The biopharmaceutical drug market has traditionally focused on protein and peptide-based drugs but in recent years there has been a noticeable upturn in the development and use of oligonucleotide-based drugs. Currently there are seventeen FDA approved oligonucleotide drugs that have been brought to the market, with hundreds more in the clinical pipeline and in pre-clinical development. Approved oligonucleotide therapeutics treat a variety of indications, although none presently are approved for the treatment of any type of cancer. However, there are several subcategories of oligonucleotides including antisense oligonucleotides, small interfering RNAs (siRNA), microRNA (miRNA), and aptamers, that show promise as therapeutics against various cancers. Oligonucleotides also cross over into the advancing area of gene therapy (see our recent blog “Analysis of Adeno-Associated Virus (AAV) Capsid Proteins”).
Oligonucleotide derived medicines require detailed structural analysis in the same way proteinaceous drugs do. So, is there any instrumentation or methodology that is particularly suited to structural characterization of oligonucleotides? The answer happily is yes, in the form of mass spectrometry. Mass spectrometry has been applied to the analysis of oligonucleotides for decades, with advancing analytical technologies rising to the challenge of increasingly complex molecules.
Single-stranded DNA oligonucleotides were traditionally analyzed using a combination of MALDI-TOF MS experiments. The average mass molecular weight of the intact native oligo in its phosphorothioate and/or phophodiester form(s) could be determined. The oligonucleotide could also be treated with two different phosphodiesterases, one cleaving from the 5’ end and one cleaving from the 3’ end, to allow ladder sequencing of the base residues by MALDI-TOF MS. This sequencing method is limited by the effectiveness of the phosphodiesterases on modified base residues and RNA based oligonucleotides.
These shortcomings can, in many cases, be overcome by application of high resolution ESI-MS and MS/MS procedures using mass spectrometers such as the Q-TOF geometry type of instruments. Modern high-resolution MS instruments allow more precise and confident molecular weight assignments than is possible with MALDI-TOF type mass spectrometers and nucleotide sequences can be confirmed and/or determined in much the same way as peptides are routinely sequenced by MS/MS, regardless of base modifications or backbone linkages.
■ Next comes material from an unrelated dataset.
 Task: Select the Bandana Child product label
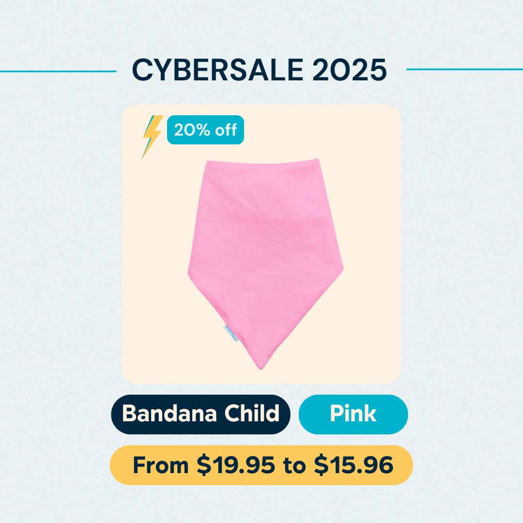(200, 414)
In other words, sufficient energy can be imparted to the oligonucleotides in the source of the mass spectrometer that meaningful fragment ions can be generated through cleavage at the phosphate backbone. With each nucleotide sugar having a unique mass (as is the case with most amino acids) the fragment ions generated allow sequence information to be determined through measuring the mass differences of the observed fragment ions. With ESI-MS in combination with UPLC, methods can be established to detect and aid in the identification oligonucleotide impurities such as N-1 “shortmers” or N+1 “longmers.”
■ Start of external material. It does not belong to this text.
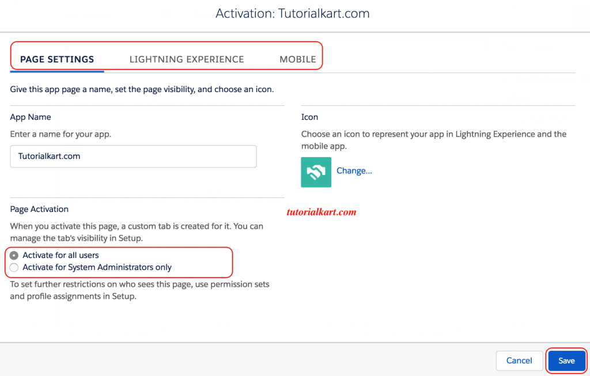This screenshot has width=590, height=376.
Task: Go to the Mobile tab
Action: click(297, 59)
The idea of drug targeting is now commonplace and chemistries have been, and continue to be, developed to successfully bind small molecule drugs to antibody delivery systems. Of course, if small chemicals can be successfully conjugated to antibodies, such as in Antibody Drug Conjugates (ADCs) then why not oligonucleotides? This type of forward thinking has led to the development of antibody-oligonucleotide conjugates (AOCs) where different oligonucleotide products have been successfully conjugated to antibodies which recognize different protein targets such as the HIV gp160 protein, CD71, CD44 and the epidermal growth factor receptor. These types of systems, whilst still in their infancy, provide an excellent mechanism for targeting oligonucleotides to where they are required. Again, analytics must be used to demonstrate that the correct product has been produced and here again mass spectrometry with its direct applicability to the molecule in its entirety as well as being able to be applied to the protein and nucleotide components separately, is ideal for the study of this type of product.
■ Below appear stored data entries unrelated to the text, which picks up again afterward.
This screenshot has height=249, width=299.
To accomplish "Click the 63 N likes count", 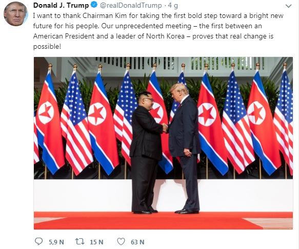I will click(137, 242).
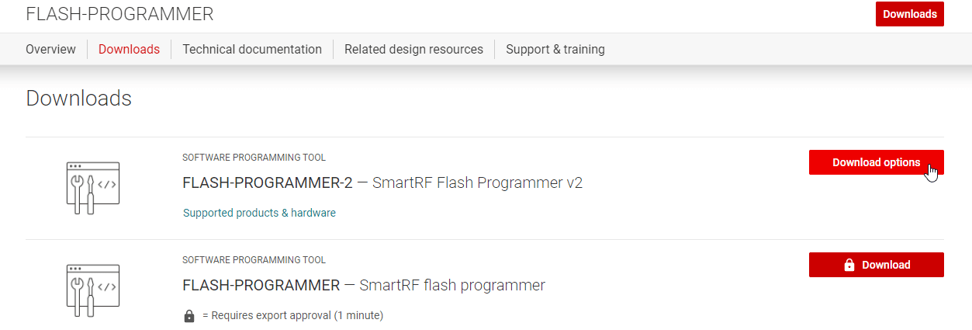Click the FLASH-PROGRAMMER wrench and code icon
The image size is (972, 330).
point(93,290)
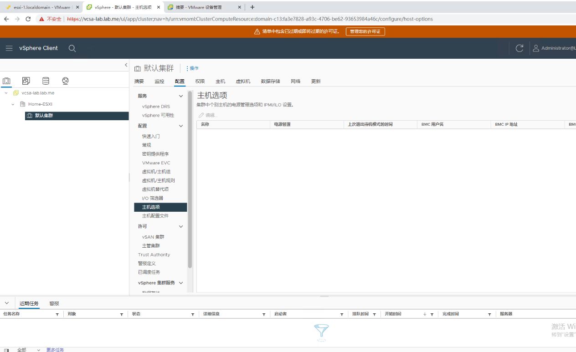Select vSphere DRS in the sidebar
Image resolution: width=576 pixels, height=352 pixels.
tap(156, 107)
There are currently no ICH or FDA regulatory guidelines specifically for oligonucleotide products and they are generally assessed on a case-by-case basis by the authorities. With its general applicability to biopolymer analysis, mass spectrometry is a key tool in the structural investigations of oligonucleotides and the components of oligonucleotide containing drugs and can provide significant structural insights.
The development of oligonucleotide-based drug products is an area of ever-expanding research and development. Novel chemistries and ideas are being brought into the field and this requires the application of modern analytical technologies such as advanced mass spectrometric procedures, in conjunction with DNA focused chemical processes, to aid in the necessary characterization of these complex molecules.